- Feb. 3, 2023
-- Key Takeaways:
- 2023's stock market rally rolled on last week, helped by a downshift in Fed rate hikes, with the S&P 500 now up nearly 8% on the year. Interest rates took a bit of a round trip, falling through the week on expectations for less restrictive Fed policy but rising on Friday following a strong jobs report1.
- The January employment report released on Friday showed that the economy added a whopping 517,000 jobs last month, more than double the consensus forecast. While other parts of the economy are showing signs of slowing, the healthy labor market should offer support for consumer spending, helping moderate a potential downturn.

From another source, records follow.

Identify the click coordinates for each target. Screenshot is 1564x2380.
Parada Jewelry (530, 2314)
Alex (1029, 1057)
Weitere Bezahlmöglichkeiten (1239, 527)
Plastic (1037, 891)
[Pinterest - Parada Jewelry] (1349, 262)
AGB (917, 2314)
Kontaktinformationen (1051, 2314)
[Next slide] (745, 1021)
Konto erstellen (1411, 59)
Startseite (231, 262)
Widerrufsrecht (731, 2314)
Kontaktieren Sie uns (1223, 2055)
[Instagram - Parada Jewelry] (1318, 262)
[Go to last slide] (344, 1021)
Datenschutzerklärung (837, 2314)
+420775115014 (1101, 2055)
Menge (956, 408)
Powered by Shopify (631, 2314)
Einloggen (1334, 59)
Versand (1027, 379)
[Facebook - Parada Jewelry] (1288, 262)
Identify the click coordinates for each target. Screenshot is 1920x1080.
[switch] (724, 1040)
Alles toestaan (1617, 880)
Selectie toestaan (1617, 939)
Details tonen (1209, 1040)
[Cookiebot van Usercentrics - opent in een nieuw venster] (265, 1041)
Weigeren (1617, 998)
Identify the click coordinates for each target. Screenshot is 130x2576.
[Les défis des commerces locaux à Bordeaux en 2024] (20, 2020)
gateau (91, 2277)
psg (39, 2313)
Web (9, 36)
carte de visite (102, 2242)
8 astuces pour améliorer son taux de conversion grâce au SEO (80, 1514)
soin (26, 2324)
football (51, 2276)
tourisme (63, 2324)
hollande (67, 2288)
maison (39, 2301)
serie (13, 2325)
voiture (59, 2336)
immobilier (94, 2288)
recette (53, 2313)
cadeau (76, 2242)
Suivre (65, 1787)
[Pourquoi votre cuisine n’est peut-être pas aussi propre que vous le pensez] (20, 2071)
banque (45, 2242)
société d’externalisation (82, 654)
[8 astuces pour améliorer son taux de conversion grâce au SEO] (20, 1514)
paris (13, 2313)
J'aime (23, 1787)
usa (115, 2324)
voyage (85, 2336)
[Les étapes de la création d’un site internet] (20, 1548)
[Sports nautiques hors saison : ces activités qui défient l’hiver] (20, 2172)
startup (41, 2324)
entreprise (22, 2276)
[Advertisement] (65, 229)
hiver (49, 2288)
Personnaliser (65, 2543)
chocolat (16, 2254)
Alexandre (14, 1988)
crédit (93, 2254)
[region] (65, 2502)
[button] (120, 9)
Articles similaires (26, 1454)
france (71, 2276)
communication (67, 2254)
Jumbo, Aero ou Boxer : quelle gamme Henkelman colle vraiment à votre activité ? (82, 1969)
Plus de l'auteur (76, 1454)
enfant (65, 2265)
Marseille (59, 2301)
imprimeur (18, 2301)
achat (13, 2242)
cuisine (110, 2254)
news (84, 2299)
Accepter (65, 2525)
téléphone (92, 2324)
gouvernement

After a year (2022) in which nothing seemed to go investors' way, 2023 has, so far, been the polar opposite. Stocks are up handsomely while interest rates are down. Last week brought a heavy dose of fresh information on what we'd consider to be the two critical drivers for the market this year: the Fed and the labor market. The outcome was another up week for the market – its fourth in the first five weeks of 2023.
While this recent rally is both welcome and reasonable, we don't think it should be viewed as confirmation that the coast is clear. Given what we learned last week, here are our latest thoughts on several popular takes that prevailed heading into this year:The Fed is overdoing it with rate hikes.
Source: 1. Bloomberg
- Fact and Fiction. The distinction lies in the context of necessity and broader outcome. In our view, it's been necessary for the Fed to take aggressive action to combat high inflation. Has it tightened (raised rates) to a point that threatens to undermine economic growth? We think so. Monetary policy acts with a lag, so we have yet to see the full impact of the Fed's actions. So should the Fed have stopped earlier to prevent a slowdown? No. While we certainly would prefer monetary conditions that are accommodative to robust GDP growth, underdoing it runs the risk of reigniting inflation that would pose greater structural threats to the economy.
- Stocks rallied last week following the Fed's latest meeting in which it announced a 25-basis-point (0.25%) rate hike. Markets found comfort in a few elements of the announcement:
- This marked a downshift in the pace of rate hikes, with the previous six hikes being 0.5% or larger1.
- The Fed acknowledged that disinflationary forces are taking shape, suggesting it feels it's making progress1.
- The Fed did not make special or dramatic efforts to push back against the recent evidence of easing financial conditions (which include measures such as access to, and cost of, credit)1.